[Begin TEXT]

Korean BBQ! Back to indoor dining indeed! And our gym is back in SF too. So I started a new “You Can Run” program on my Peloton app. So far so good. I never knew there was an ideal running cadence (180 strides per minute) before doing the program.

More veggie experiments from our RFF CSA.

Fireworks night at the ballpark. They have fireworks twice a year, pre-programmed but on seemingly random nights after the game.

Checking out the new Pier 70 building. They’ve been renovating a lot of these old shipbuilding and iron works buildings on the shoreline in Dogpatch, and soon the whole shore will be connected with parks too. They had a craft fair in this building which is also the new offices to Gusto.

Afterwards, lunch with Whitney and Ryan at the new Harmonic Brewing location atop Chase Center. Their food program is run by Greg Mindel of nearby Neighbor Bakehouse, so of course they’re great in the delicious carbs department.

[End TEXT]
[Begin RAW DATA]

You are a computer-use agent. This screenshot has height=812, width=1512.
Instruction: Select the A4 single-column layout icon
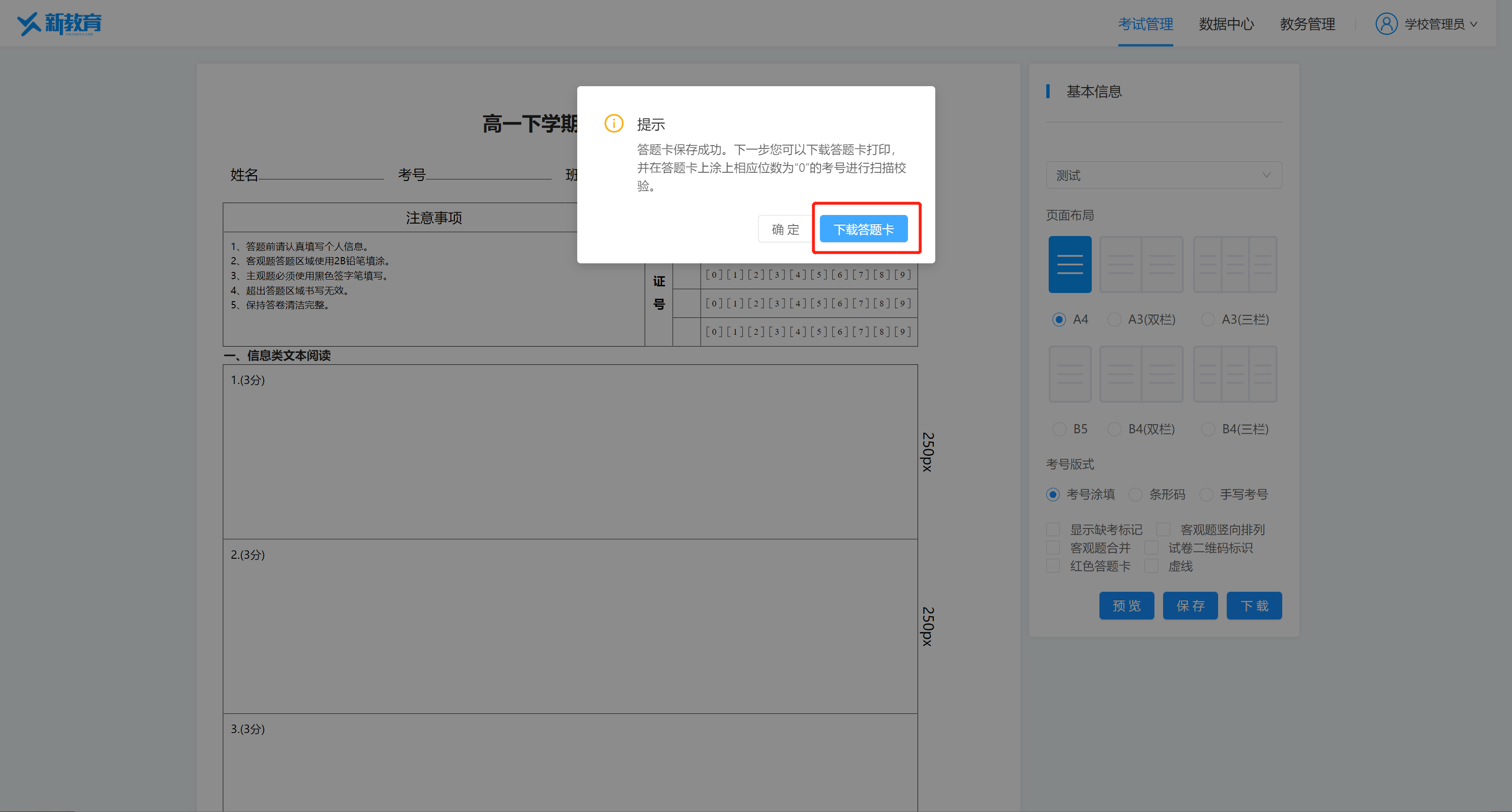tap(1069, 264)
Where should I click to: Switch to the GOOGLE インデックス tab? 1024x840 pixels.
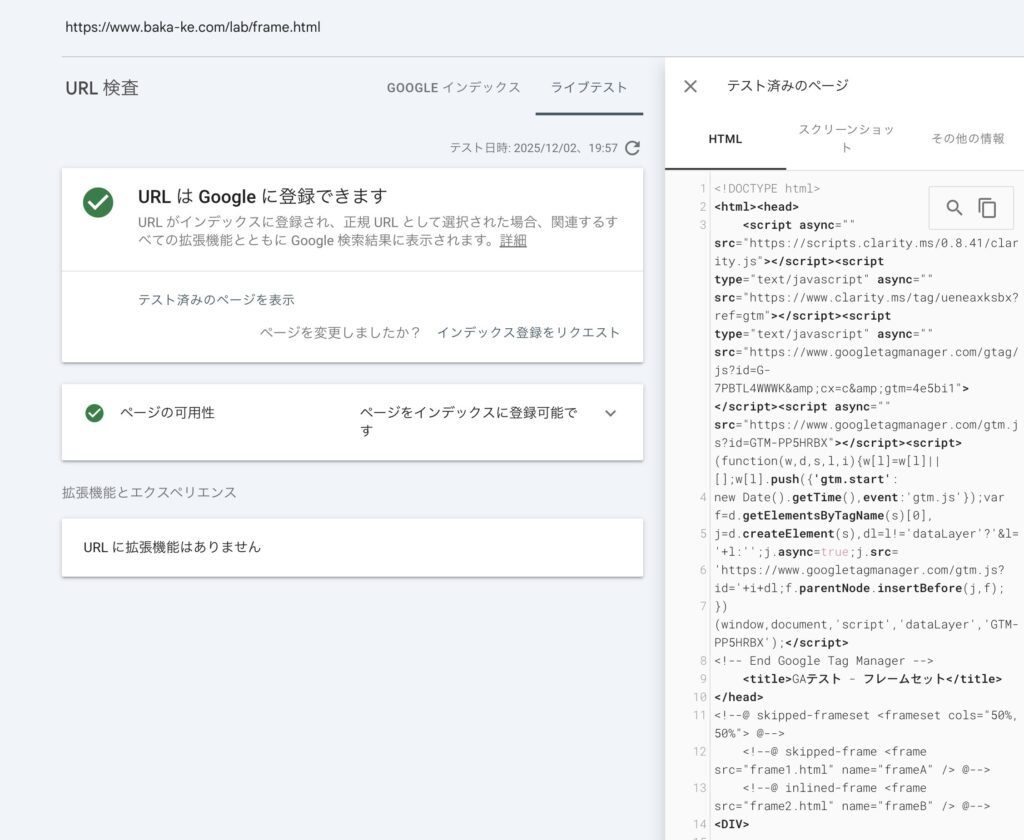pyautogui.click(x=453, y=88)
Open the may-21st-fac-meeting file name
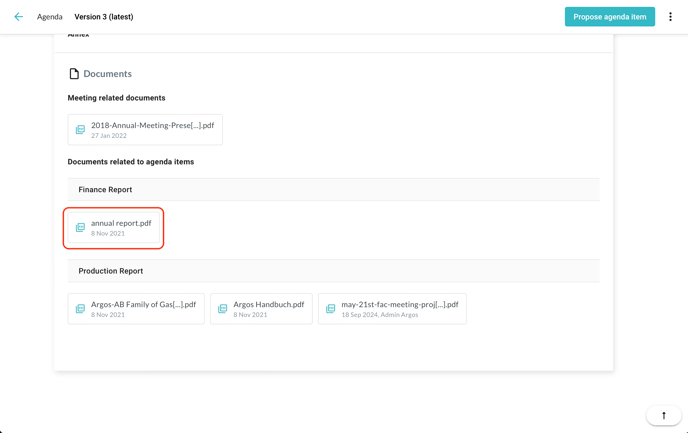The image size is (688, 433). tap(399, 305)
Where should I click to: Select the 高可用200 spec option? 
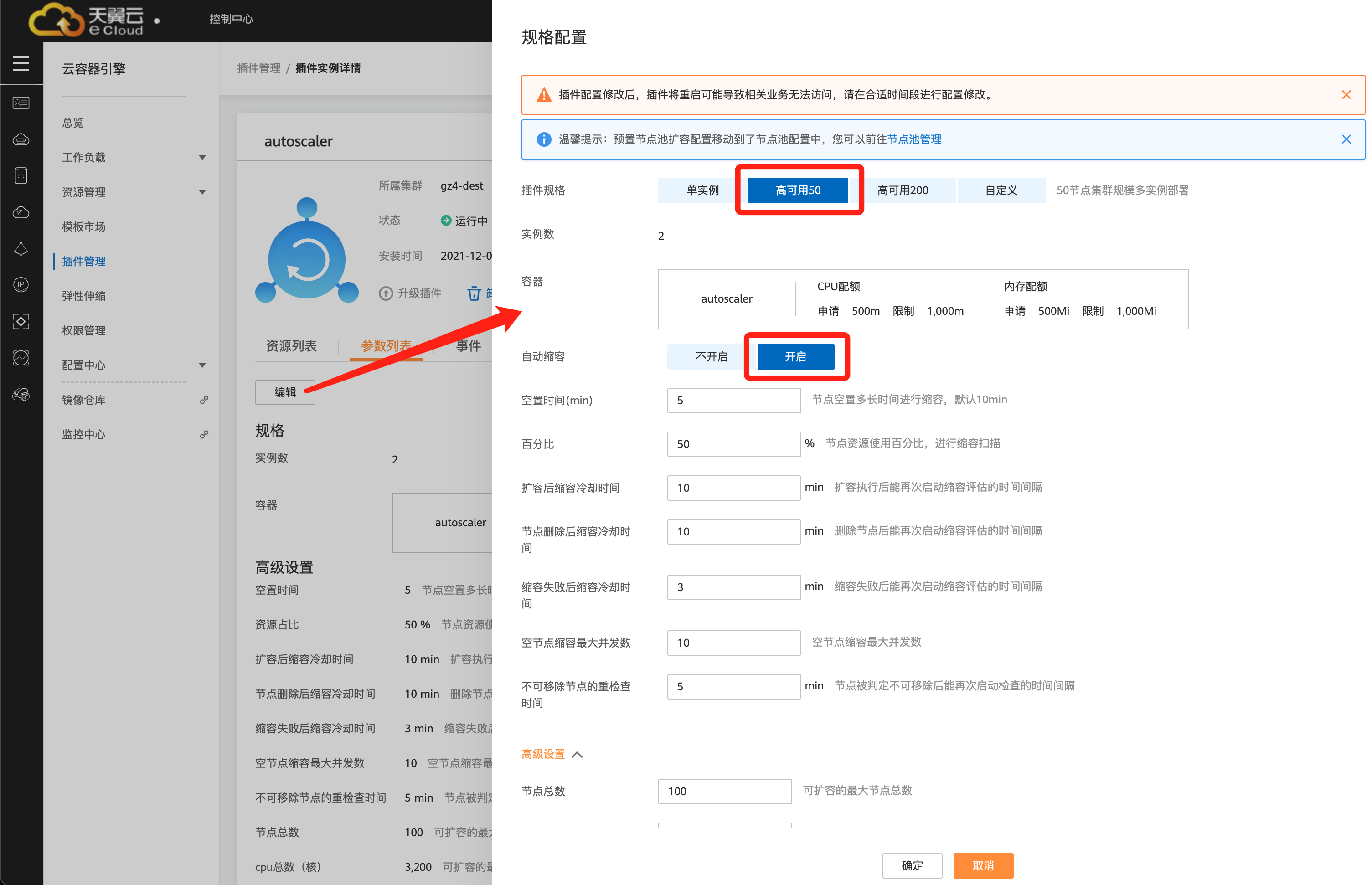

[End RAW DATA]

● **TASK SET**
1 - Transcribe every line of the raw records word for word, leaving out the pictures.
2 - Write the next part of the blog post about life in San Francisco, starting after its final sentence.
The text and the records have nothing to do with each other.

● **ANSWERS**
1 -
You are a computer-use agent. This screenshot has height=812, width=1512.
Instruction: Select the A4 single-column layout icon
tap(1069, 264)
Where should I click to: Switch to the GOOGLE インデックス tab? 1024x840 pixels.
pyautogui.click(x=453, y=88)
Open the may-21st-fac-meeting file name
The image size is (688, 433). tap(399, 305)
Where should I click to: Select the 高可用200 spec option? 

2 -
Another day, another market! First we rode our bikes over to the Farmer’s Market at Chase Center.

We happened upon a panel talk with Adam Rippon and others for Pride Month.

Then we biked over to Hayes Valley for the Urban Air Market. 

With lunch from Souvla afterwards.

I also went and got my first mani pedi in over a year. Still with masks and plexiglas dividers, but I appreciate the precautions.

And last but not least, fruit tea from Wanpo in Palo Alto, and a craft room that doubles as an exercise room!

Such a full month, and a deceptive return to ‘normalcy,’ at least in some senses.

Anna Wu is a wedding and portrait photographer based in San Francisco. She compulsively documents and blogs all of her daily adventures, even in quarantine. Follow her on instagram and view more of her professional work at annawu.com.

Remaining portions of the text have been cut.